*** Input records ***

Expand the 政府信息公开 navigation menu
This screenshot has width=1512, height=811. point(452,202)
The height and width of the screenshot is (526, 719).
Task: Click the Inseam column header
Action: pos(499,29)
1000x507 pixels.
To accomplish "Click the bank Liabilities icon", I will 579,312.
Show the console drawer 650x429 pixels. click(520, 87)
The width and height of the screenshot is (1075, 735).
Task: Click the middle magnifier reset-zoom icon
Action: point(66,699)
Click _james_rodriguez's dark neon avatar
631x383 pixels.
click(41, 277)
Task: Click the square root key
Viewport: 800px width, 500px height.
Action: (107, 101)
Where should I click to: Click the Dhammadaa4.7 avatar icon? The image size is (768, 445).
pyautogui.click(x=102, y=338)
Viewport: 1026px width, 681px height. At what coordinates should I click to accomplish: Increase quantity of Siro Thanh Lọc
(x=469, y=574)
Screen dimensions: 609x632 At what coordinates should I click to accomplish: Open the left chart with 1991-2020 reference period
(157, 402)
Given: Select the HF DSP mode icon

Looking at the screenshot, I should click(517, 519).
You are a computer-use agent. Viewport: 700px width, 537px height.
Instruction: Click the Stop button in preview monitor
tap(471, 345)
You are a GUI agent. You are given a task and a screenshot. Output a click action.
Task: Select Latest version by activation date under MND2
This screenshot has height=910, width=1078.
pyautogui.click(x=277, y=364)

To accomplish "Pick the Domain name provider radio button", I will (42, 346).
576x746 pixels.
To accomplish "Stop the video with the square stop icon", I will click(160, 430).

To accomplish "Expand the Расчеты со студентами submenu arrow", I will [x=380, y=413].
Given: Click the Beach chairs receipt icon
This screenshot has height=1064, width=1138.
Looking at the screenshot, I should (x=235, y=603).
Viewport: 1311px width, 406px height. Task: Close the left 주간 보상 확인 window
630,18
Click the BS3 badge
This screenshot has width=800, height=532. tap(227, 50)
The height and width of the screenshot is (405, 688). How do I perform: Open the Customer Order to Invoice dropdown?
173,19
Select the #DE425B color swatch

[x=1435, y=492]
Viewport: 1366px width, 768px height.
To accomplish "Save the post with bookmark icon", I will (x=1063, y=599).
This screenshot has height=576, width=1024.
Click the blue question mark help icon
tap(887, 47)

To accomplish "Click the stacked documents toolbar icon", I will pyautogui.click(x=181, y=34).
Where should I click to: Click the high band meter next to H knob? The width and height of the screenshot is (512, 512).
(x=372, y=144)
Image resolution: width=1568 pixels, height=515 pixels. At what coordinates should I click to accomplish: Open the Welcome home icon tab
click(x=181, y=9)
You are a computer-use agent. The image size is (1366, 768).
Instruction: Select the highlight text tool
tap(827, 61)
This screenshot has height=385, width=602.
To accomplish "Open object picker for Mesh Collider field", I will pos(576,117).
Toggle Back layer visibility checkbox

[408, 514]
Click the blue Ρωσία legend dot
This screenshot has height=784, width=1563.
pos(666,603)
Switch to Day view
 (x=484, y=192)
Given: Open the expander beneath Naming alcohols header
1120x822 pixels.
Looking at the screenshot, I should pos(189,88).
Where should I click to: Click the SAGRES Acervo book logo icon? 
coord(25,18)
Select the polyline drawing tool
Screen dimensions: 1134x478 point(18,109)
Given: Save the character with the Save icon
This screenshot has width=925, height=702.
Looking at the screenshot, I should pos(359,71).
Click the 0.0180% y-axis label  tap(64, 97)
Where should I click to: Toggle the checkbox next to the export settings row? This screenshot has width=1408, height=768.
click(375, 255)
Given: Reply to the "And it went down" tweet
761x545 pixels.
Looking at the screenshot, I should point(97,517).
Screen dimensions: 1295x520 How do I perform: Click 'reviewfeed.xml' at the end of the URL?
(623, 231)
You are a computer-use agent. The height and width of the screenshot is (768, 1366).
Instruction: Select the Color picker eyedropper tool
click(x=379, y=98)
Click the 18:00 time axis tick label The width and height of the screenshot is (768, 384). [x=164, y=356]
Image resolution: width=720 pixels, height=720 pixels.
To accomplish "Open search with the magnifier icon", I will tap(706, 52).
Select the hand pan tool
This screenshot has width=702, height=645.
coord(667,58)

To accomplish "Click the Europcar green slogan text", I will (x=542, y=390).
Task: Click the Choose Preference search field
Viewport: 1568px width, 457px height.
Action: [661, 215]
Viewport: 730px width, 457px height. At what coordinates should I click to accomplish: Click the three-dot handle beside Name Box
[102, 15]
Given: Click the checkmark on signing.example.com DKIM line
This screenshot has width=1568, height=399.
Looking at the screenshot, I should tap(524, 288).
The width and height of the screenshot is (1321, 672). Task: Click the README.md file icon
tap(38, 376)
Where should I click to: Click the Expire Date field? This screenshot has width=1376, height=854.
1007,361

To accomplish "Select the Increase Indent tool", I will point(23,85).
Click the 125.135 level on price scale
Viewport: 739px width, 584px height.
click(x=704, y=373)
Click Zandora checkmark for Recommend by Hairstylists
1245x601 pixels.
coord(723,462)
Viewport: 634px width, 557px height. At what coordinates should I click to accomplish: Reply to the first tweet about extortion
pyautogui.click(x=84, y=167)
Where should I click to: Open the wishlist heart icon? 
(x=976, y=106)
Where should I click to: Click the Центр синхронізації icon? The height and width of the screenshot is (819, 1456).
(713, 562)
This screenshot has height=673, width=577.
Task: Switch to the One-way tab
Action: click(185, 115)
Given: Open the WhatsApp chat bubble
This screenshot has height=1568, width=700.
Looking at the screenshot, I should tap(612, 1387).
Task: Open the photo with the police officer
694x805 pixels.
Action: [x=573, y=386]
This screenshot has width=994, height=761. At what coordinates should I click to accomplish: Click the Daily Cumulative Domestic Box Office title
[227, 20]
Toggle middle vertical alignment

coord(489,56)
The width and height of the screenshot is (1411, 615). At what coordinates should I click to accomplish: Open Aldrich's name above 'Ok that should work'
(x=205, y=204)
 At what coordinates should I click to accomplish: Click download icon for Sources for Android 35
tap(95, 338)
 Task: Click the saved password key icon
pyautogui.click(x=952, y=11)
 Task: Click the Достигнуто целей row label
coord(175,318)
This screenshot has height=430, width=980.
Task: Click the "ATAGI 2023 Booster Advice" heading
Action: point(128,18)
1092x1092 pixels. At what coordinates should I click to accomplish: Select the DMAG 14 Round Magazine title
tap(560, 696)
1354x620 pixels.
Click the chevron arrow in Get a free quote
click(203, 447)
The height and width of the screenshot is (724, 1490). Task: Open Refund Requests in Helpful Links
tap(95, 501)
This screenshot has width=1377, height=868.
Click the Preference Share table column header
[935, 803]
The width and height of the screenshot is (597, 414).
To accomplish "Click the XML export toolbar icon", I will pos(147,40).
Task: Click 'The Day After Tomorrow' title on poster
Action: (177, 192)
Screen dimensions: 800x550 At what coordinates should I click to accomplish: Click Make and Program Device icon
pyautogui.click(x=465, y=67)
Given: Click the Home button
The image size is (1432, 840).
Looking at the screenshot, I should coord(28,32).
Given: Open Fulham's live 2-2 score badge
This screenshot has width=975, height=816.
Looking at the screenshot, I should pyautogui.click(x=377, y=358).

*** End of Input records ***

## Directions
Return every line above that contains the word "square".

## Response to the exercise
Task: Click the square root key
To accomplish "Stop the video with the square stop icon", I will click(160, 430).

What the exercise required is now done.